Required tasks:
a) In the essay on Going Hollywood, what song does Crosby begin to sing at the bar?
b) Pick up the essay on Going Hollywood after its last sentence and keep writing it in the same critical voice.

Document text:
_ _ _ _ _ _ _

The particular case in point: Going Hollywood (1933), a uniquely soporific, witless, and charmless musical vehicle for Hearst mistress Marion Davies (so dreadfully dull here that it hardly seems the same actress as the vibrant and talented star of King Vidor’s wonderful 1928 silent comedy The Patsy) and an eerily young Bing Crosby, its witlessness and charmlessness all the stranger considering the cachet of Raoul Walsh in the director’s chair and Algonquin Round Table alum Donald Ogden Stewart penning the screenplay. Drearily following its directionless, paper-thin plot as wannabe star Davies follows crooner Crosby to the titular destination, the film obligingly and inexplicably reaches the crisis Rock-Bottom moment: after some head-scratching bump in their passionless romance, Crosby retreats to a bar in the company of shrewish French siren Fifi d’Orsay, whose previous advances have not even occasioned a raise of one drooping eyebrow throughout. Slumping against the bar in what is supposed to be alcoholic infatuation but more resembles an impotent narcotic haze, eyes focused intently in the unseen d’Orsay’s general direction, Crosby begins to sing Arthur Freed’s “Temptation.” And then, The Cut: to an extreme close-up of d’Orsay’s emptily alluring face, smiling lasciviously out at the viewer.
This sequence was curious enough when included in the 1976 clip-reel feature That’s Entertainment! Part II, but viewed in context it becomes even stranger. Bodies not even in the same shot, eyelines having no correlation to each other—Crosby staring vaguely off to the left while Fifi d’Orsay confronts directly the spectator’s gaze—the two pieces of film are linked only by the masquerade of passion voiced by the song, which, in absence of any causal explanation within the plot itself, becomes in effect the narrative engine of the scene. Bound together by this thinnest of pretenses, sound and image take flight from narrative meaning and direct themselves towards the purely fetishistic, taking leave of the film’s story world and addressing the audience directly; yet that very same taking leave is what dissipates the image’s fetishistic appeal.

_ _ _ _ _ _ _

Entries provided:
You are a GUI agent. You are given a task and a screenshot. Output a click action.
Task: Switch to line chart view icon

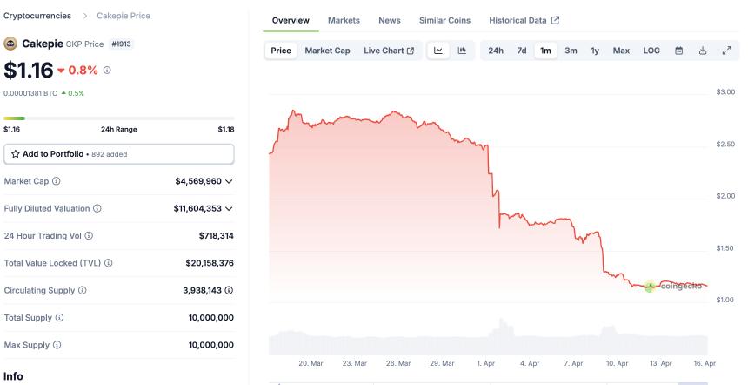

_ _ _ _ _ _ _

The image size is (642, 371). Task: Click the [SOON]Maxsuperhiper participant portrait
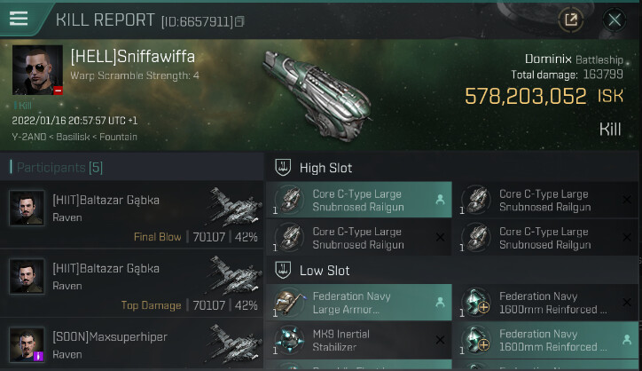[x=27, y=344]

_ _ _ _ _ _ _

Per-task outputs:
a) Arthur Freed's "Temptation."

b)
Stripped of any traits of her former character, d’Orsay’s face becomes enshrined as love goddess solely through the logic-defying action of the cut; the viewer is thrust up against a contextless image purporting to entice their deepest carnal yearnings by sheer virtue of its assertive presence, regardless of any innate appeal therein. Unyoked from the film’s narrative by the unmeeting gazes of Crosby and d’Orsay across the void of the cut, the effect is one of disturbance rather than pleasure. Voiding its own prior meaning, the film attempts to provide the viewer’s dream directly, yet the very explicitness of manufacture undoes any possibility of audience gratification.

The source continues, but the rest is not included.